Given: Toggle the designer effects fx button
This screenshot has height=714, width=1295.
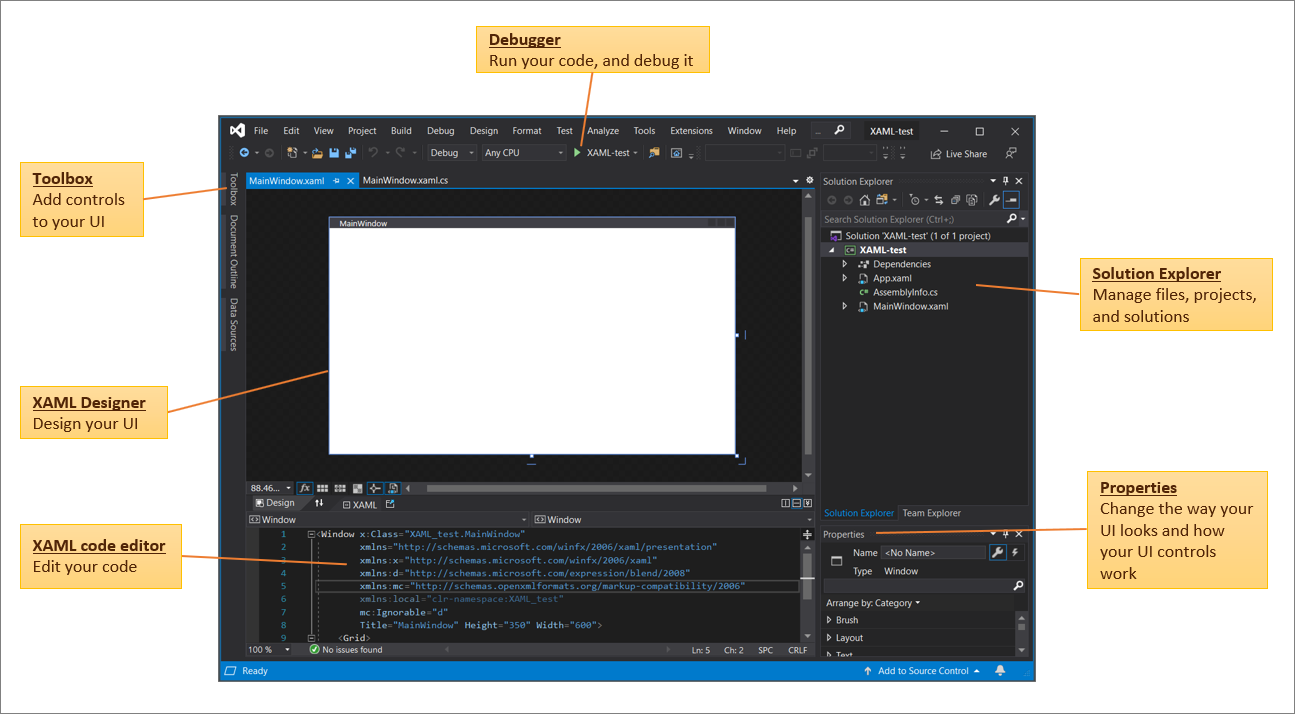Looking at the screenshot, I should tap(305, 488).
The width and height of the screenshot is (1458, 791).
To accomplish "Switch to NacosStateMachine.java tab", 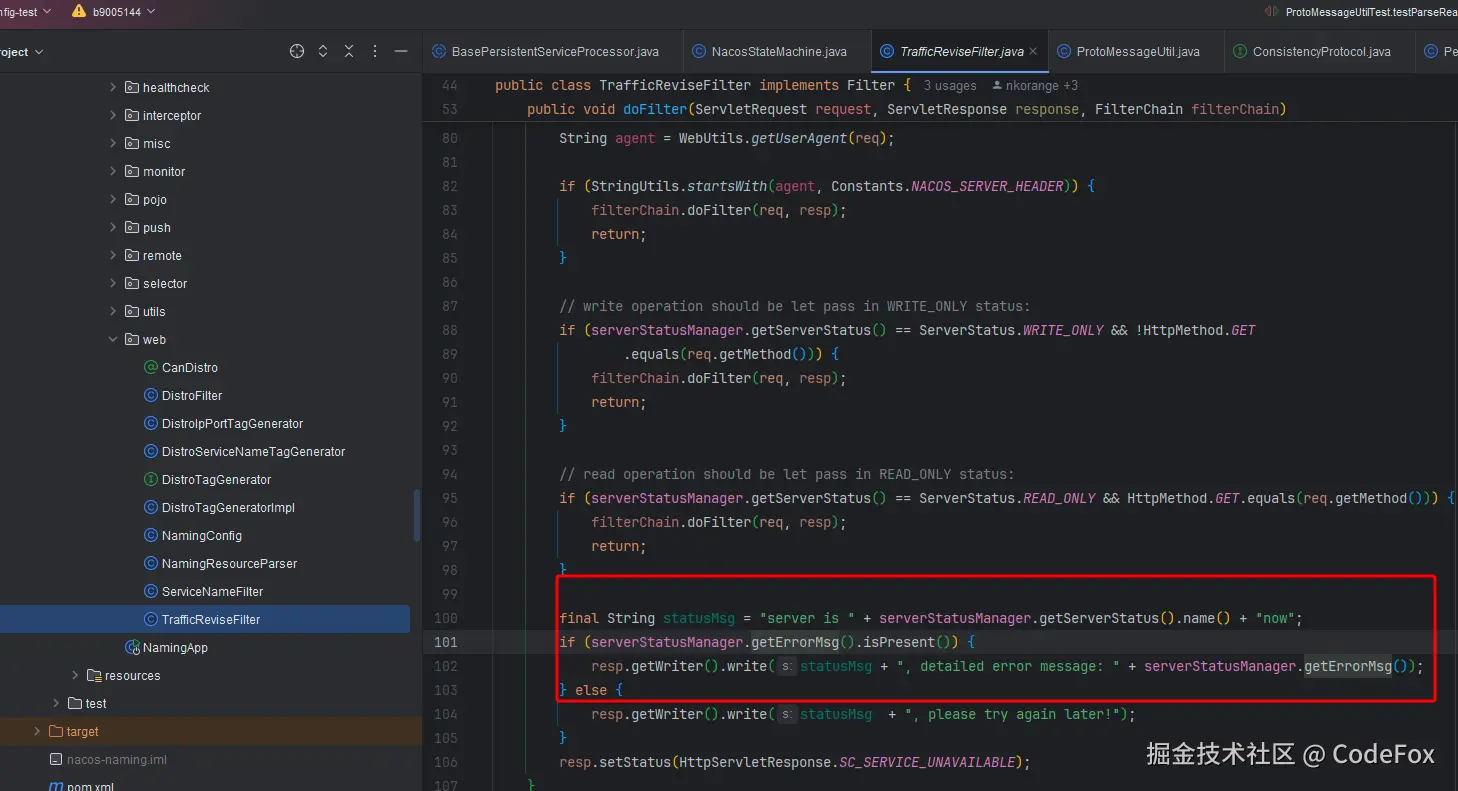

+++

• **TASK REQUIREMENTS**: Only the text of the records above, copied exactly, should be returned; the pictures stay out.

• **ANSWER BELOW**:
Given: Toggle the designer effects fx button
This screenshot has height=714, width=1295.
Looking at the screenshot, I should tap(305, 488).
The width and height of the screenshot is (1458, 791).
To accomplish "Switch to NacosStateMachine.java tab", 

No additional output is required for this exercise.